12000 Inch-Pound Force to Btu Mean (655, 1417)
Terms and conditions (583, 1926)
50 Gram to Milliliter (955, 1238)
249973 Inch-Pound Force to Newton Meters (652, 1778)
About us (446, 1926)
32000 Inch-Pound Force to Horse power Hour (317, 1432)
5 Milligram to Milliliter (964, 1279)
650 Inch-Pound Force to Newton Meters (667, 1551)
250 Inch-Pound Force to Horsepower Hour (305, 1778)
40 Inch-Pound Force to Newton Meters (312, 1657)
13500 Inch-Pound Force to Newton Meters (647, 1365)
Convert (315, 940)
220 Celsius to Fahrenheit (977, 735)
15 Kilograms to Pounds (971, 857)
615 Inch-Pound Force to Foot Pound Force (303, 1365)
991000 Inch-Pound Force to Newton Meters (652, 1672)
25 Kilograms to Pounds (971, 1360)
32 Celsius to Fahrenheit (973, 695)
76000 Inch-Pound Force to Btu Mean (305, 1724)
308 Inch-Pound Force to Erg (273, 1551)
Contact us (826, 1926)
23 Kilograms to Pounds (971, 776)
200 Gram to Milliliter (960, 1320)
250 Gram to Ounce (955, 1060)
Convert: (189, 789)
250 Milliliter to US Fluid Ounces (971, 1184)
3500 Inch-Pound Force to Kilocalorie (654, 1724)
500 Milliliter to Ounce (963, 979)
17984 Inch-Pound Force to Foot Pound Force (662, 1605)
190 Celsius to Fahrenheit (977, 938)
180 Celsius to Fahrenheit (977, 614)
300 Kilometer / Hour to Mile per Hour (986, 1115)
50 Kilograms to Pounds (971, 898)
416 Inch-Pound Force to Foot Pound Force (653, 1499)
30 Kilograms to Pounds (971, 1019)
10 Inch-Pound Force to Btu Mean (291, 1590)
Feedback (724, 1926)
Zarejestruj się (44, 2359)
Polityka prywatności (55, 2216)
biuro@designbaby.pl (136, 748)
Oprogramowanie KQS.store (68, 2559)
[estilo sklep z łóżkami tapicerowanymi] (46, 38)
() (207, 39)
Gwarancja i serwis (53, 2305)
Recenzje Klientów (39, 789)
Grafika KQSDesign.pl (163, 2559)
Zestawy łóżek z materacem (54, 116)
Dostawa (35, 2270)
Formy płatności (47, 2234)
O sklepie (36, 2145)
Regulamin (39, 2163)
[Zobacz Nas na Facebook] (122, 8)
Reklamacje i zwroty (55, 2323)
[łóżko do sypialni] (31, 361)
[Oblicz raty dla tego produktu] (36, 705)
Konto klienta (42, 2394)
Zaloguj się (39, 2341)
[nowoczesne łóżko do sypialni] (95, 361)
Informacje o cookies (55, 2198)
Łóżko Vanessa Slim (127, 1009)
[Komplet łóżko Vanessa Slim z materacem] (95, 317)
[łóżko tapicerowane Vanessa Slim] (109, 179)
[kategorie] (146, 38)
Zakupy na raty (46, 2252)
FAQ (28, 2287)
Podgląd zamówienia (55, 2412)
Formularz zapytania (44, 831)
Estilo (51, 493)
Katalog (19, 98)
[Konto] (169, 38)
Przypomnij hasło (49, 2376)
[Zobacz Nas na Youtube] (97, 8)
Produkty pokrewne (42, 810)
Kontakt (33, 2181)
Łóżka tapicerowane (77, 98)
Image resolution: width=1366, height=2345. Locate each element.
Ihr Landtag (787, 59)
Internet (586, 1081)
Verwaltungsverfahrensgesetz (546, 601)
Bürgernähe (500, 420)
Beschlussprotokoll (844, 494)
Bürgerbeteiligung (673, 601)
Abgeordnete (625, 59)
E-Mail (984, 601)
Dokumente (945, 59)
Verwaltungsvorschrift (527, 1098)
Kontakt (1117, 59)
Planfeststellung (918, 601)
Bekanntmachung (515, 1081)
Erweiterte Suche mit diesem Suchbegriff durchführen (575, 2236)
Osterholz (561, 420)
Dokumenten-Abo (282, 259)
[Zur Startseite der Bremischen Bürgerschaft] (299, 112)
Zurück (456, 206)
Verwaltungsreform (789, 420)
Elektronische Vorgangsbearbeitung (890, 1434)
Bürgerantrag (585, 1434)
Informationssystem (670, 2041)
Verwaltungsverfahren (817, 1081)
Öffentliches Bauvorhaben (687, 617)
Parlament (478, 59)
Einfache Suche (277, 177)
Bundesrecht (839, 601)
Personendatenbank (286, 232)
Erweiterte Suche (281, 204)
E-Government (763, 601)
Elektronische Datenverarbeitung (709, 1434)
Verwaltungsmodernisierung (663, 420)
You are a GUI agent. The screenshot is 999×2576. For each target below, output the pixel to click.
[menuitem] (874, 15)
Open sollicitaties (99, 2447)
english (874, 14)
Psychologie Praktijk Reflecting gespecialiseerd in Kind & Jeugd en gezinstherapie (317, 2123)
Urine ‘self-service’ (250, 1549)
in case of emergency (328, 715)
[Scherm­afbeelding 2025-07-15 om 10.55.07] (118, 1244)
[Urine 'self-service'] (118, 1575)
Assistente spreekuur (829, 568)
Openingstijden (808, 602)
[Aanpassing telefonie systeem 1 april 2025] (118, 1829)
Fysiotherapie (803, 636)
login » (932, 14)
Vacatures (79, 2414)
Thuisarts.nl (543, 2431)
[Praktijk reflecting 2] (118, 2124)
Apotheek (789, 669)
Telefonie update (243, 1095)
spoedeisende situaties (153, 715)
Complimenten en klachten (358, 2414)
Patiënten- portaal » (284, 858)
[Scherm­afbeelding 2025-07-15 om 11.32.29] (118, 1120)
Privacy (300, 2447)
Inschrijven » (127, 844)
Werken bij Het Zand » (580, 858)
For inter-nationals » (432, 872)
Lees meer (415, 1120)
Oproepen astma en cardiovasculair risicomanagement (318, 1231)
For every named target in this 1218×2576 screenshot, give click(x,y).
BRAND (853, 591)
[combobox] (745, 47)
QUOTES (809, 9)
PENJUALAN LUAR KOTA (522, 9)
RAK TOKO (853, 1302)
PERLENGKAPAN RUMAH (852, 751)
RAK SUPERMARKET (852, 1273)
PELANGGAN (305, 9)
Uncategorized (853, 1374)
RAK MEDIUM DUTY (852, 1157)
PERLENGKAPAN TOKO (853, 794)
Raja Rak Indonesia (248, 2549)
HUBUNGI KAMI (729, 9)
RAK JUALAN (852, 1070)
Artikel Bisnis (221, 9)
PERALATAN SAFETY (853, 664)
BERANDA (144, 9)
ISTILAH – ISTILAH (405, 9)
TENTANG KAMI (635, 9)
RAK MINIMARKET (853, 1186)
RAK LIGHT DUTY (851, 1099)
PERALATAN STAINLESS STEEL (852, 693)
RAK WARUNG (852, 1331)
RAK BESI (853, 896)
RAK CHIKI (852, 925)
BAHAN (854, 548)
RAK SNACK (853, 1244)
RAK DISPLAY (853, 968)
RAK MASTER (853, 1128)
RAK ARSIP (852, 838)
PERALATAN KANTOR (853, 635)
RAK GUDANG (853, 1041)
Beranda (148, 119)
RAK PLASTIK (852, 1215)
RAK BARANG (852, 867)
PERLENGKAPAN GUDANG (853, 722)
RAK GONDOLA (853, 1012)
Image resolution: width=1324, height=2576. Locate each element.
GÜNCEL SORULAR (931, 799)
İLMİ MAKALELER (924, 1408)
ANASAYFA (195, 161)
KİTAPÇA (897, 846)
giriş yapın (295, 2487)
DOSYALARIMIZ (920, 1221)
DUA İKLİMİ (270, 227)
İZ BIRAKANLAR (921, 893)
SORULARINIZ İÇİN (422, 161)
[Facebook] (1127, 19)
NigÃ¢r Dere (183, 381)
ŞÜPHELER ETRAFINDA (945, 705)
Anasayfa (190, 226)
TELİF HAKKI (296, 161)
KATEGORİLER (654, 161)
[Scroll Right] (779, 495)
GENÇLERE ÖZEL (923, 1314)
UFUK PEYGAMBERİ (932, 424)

##############################

| WORK INSTRUCTION |
All that belongs in the answer is the run of lines above from the line containing "PERALATAN STAINLESS STEEL (852, 693)" through the line containing "Beranda (148, 119)", exactly as written.

| YOUR RESPONSE |
PERALATAN STAINLESS STEEL (852, 693)
RAK WARUNG (852, 1331)
RAK BESI (853, 896)
RAK CHIKI (852, 925)
BAHAN (854, 548)
RAK SNACK (853, 1244)
RAK DISPLAY (853, 968)
RAK MASTER (853, 1128)
RAK ARSIP (852, 838)
PERALATAN KANTOR (853, 635)
RAK GUDANG (853, 1041)
Beranda (148, 119)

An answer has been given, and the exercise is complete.